**Exercise**
Copy only the lines from the one containing "Task: Click the" through the final line of the records below, exactly as written, with no pictures.

**Records to process**
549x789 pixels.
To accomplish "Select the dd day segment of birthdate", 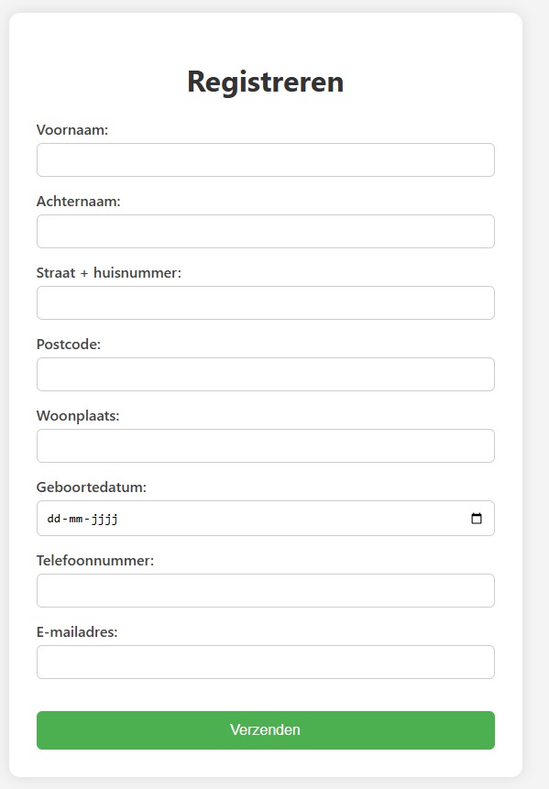I will pos(54,519).
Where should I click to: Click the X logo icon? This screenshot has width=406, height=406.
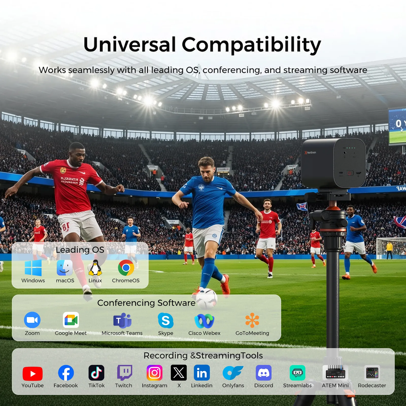coord(179,373)
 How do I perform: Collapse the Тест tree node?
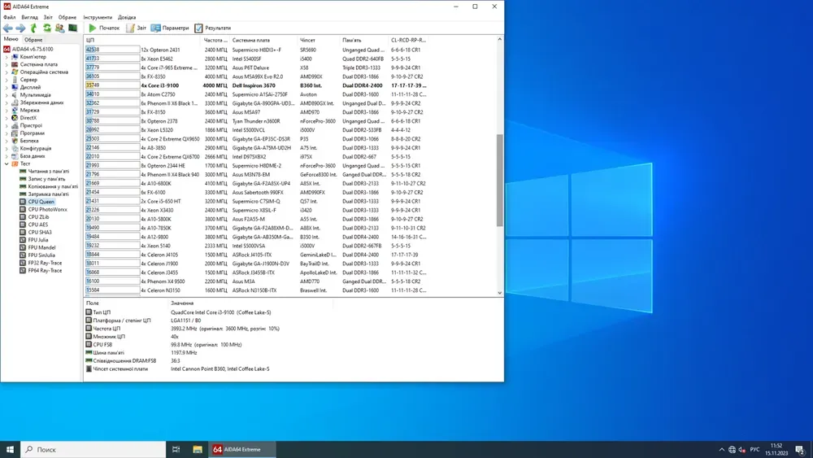point(7,164)
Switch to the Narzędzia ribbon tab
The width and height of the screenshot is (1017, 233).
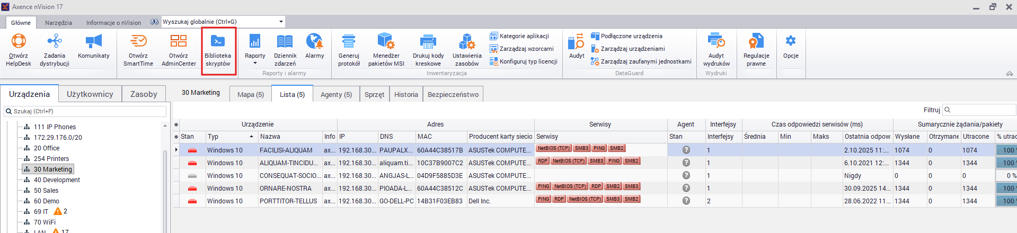coord(58,23)
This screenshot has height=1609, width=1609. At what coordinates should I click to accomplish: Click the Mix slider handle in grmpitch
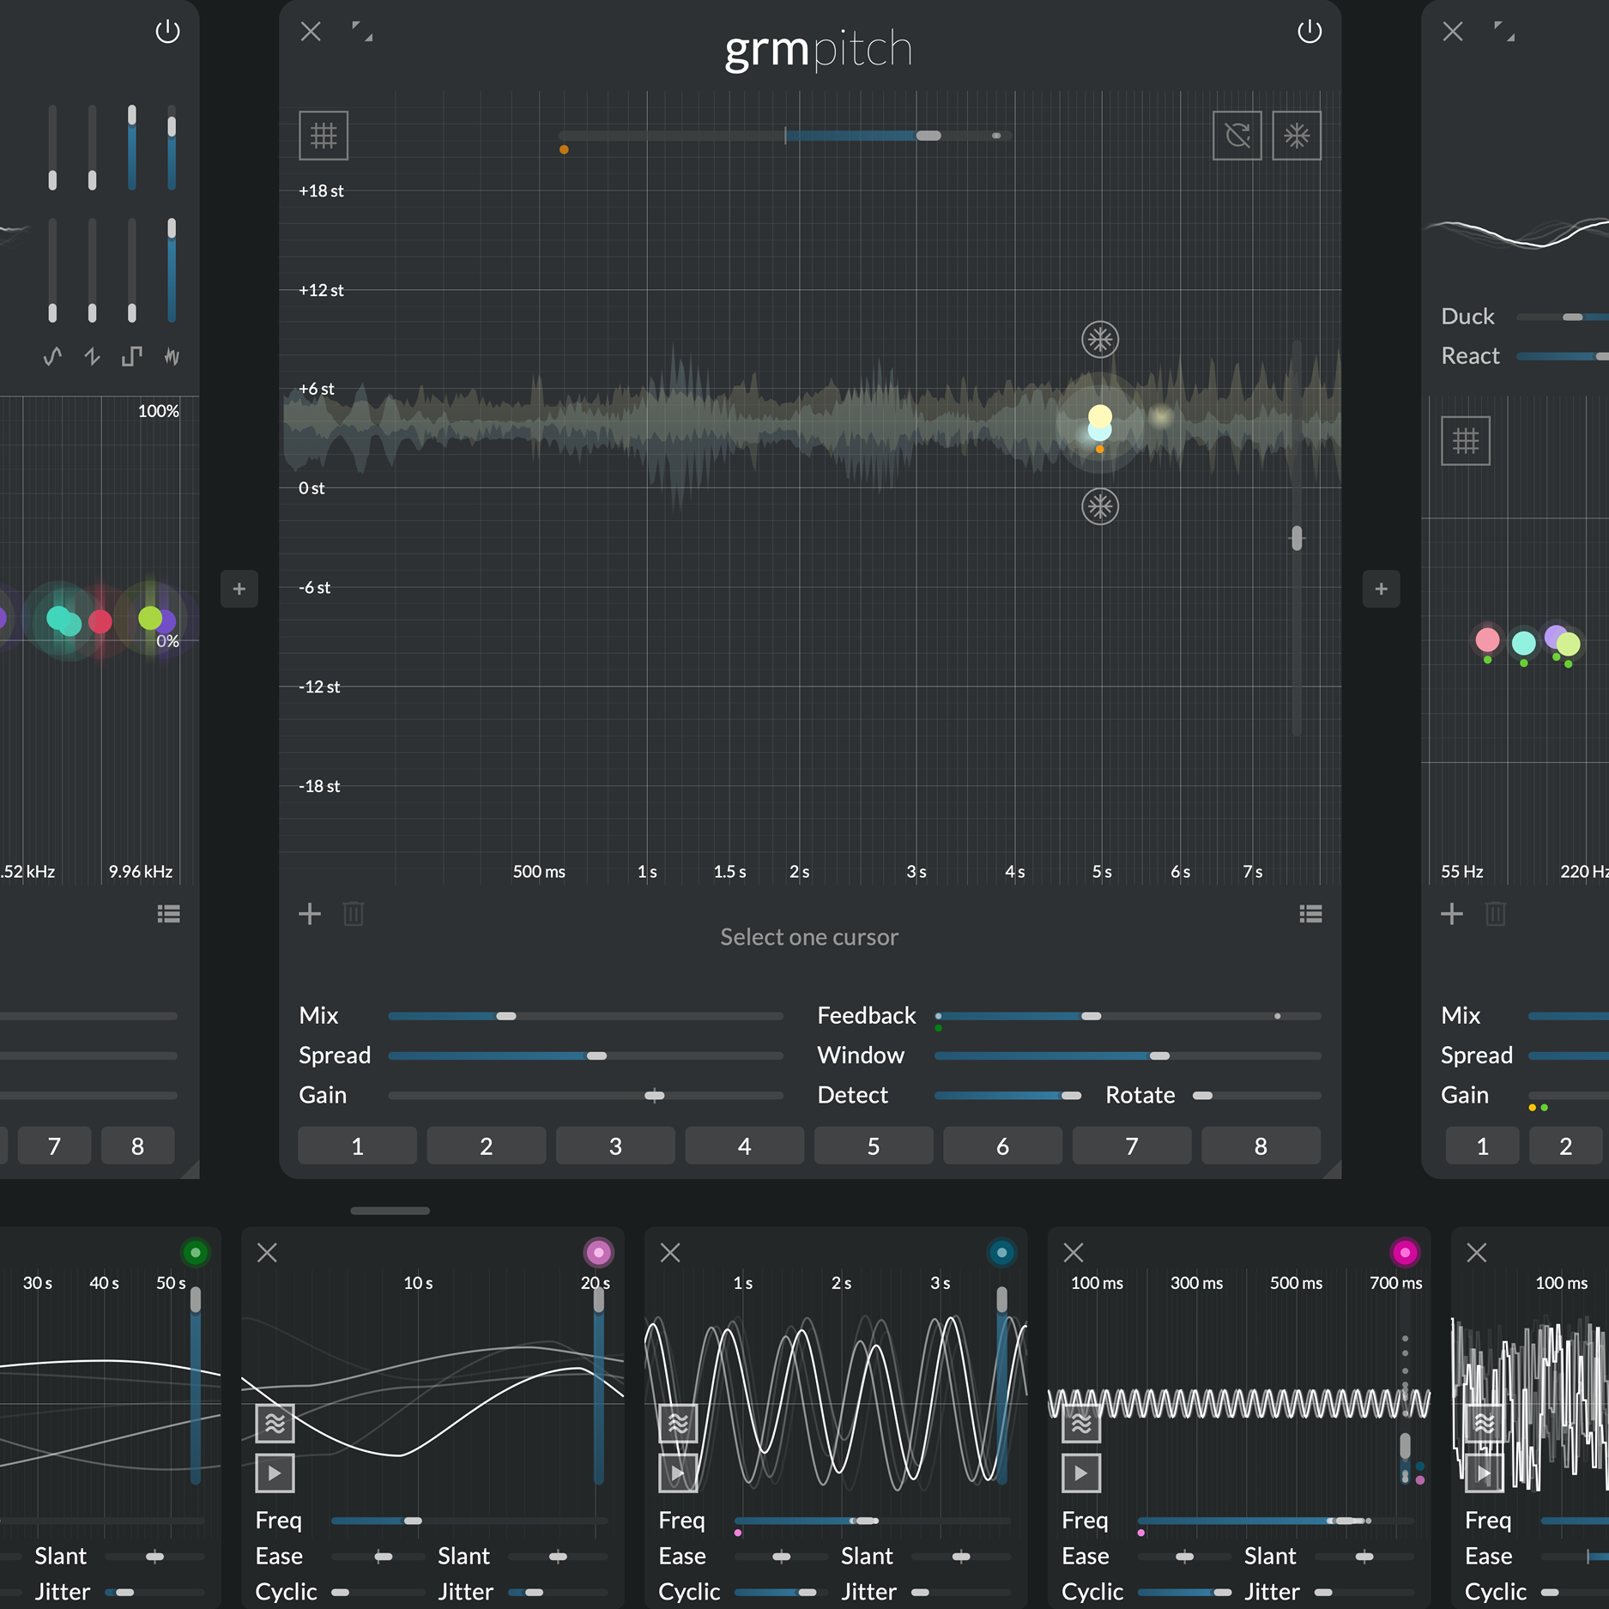506,1016

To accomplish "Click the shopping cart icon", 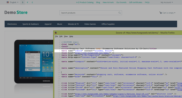I will [x=161, y=13].
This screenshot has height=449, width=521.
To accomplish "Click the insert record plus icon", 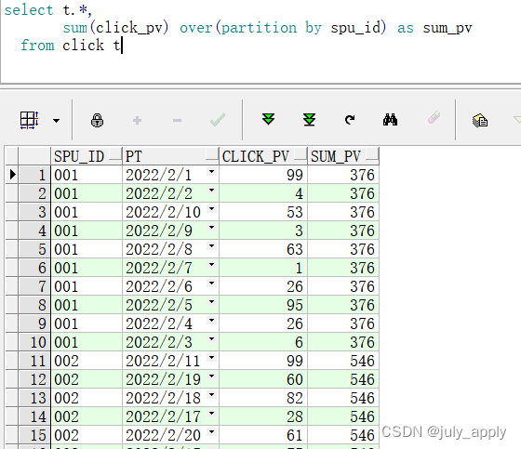I will (138, 120).
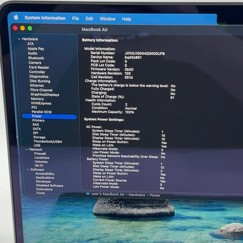
Task: Open the Edit menu
Action: tap(89, 19)
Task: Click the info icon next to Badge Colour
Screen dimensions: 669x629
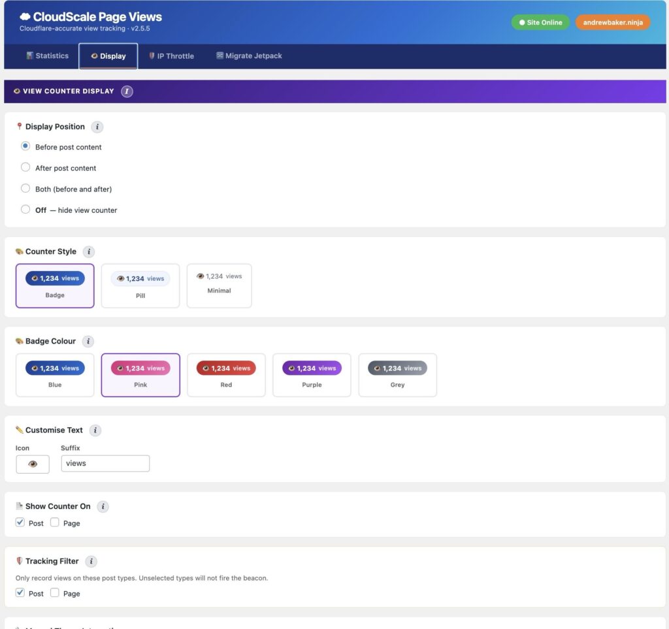Action: click(x=88, y=341)
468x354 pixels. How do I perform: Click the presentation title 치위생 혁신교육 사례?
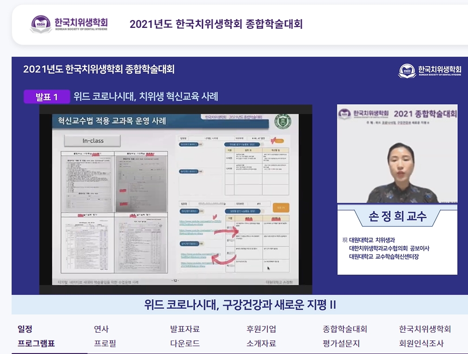145,97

**Reply to the task**
Task: Click the info icon next to Badge Colour
Screen dimensions: 669x629
Action: click(x=88, y=341)
468x354 pixels. How do I perform: Click the presentation title 치위생 혁신교육 사례?
145,97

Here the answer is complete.